[WHAT NEEDS TO BE DONE]
Search the entries below for "computer", and copy each line where it appears.

[EXTRACTED DATA]
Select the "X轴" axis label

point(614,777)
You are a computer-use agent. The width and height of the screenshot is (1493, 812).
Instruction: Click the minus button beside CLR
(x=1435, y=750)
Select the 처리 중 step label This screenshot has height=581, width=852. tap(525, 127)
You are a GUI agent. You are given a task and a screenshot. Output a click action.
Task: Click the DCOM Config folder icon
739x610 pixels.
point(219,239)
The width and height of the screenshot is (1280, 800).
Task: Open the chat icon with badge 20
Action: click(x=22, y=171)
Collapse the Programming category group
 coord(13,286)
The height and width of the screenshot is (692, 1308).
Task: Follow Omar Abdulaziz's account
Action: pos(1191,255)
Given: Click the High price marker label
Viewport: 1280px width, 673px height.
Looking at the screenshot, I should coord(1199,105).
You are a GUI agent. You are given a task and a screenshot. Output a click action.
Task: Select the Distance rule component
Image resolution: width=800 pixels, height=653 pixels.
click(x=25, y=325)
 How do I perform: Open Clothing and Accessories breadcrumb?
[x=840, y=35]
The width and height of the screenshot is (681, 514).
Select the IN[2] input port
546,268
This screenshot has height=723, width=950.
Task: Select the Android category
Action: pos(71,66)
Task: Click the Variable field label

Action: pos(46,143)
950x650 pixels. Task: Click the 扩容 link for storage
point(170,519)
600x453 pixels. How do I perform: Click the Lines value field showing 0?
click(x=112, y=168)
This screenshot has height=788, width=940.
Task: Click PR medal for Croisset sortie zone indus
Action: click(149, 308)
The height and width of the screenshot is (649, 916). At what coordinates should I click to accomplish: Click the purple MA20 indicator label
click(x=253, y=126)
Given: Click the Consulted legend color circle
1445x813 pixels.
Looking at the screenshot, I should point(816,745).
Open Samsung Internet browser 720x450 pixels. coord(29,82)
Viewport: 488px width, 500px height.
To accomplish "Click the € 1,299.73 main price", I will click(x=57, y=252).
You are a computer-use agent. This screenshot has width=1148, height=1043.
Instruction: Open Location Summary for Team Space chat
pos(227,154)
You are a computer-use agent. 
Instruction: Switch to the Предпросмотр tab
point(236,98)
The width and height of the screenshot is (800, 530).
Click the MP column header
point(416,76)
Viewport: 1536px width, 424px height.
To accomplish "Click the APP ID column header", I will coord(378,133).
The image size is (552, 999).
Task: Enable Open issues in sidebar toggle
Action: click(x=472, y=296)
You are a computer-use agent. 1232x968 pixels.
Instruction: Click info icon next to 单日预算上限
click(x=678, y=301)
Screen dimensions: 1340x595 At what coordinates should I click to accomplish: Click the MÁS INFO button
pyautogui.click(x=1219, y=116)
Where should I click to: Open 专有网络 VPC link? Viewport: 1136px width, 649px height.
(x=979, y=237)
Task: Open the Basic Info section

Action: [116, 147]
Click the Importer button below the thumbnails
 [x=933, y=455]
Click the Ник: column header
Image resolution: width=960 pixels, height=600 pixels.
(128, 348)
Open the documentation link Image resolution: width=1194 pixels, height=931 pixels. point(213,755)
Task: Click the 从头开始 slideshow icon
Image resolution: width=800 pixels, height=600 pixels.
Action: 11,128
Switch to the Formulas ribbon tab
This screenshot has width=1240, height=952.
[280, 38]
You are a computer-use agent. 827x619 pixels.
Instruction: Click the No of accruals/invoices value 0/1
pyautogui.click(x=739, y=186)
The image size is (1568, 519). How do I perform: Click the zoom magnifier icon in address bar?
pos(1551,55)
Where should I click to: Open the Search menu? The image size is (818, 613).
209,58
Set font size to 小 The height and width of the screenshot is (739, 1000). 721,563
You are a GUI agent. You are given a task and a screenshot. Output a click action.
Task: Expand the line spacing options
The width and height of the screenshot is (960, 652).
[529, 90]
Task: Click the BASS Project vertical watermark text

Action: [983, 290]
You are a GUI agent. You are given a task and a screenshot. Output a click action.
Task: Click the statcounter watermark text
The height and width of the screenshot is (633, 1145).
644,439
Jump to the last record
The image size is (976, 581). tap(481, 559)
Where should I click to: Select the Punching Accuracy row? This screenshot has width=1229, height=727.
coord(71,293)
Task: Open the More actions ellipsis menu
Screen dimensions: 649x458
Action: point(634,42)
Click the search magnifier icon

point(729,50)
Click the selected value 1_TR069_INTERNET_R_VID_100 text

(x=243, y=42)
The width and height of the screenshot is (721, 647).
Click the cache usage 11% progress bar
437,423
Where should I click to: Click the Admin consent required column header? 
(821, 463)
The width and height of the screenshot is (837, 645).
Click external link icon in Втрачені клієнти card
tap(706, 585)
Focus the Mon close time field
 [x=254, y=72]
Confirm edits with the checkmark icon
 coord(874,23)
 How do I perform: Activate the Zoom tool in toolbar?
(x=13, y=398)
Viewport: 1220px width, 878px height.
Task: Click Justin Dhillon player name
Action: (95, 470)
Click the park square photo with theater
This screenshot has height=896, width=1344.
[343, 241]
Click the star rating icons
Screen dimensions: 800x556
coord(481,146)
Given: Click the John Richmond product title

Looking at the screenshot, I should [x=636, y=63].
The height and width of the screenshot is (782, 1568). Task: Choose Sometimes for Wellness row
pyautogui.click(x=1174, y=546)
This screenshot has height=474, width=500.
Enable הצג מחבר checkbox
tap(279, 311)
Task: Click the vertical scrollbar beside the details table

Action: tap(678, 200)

[FINAL ANSWER]
You are a computer-use agent. The width and height of the screenshot is (1493, 812).
You are a computer-use agent. This screenshot has width=1148, height=1043.
You are a computer-use agent. 
You are a computer-use agent. 1232x968 pixels.
You are a computer-use agent. 827x619 pixels.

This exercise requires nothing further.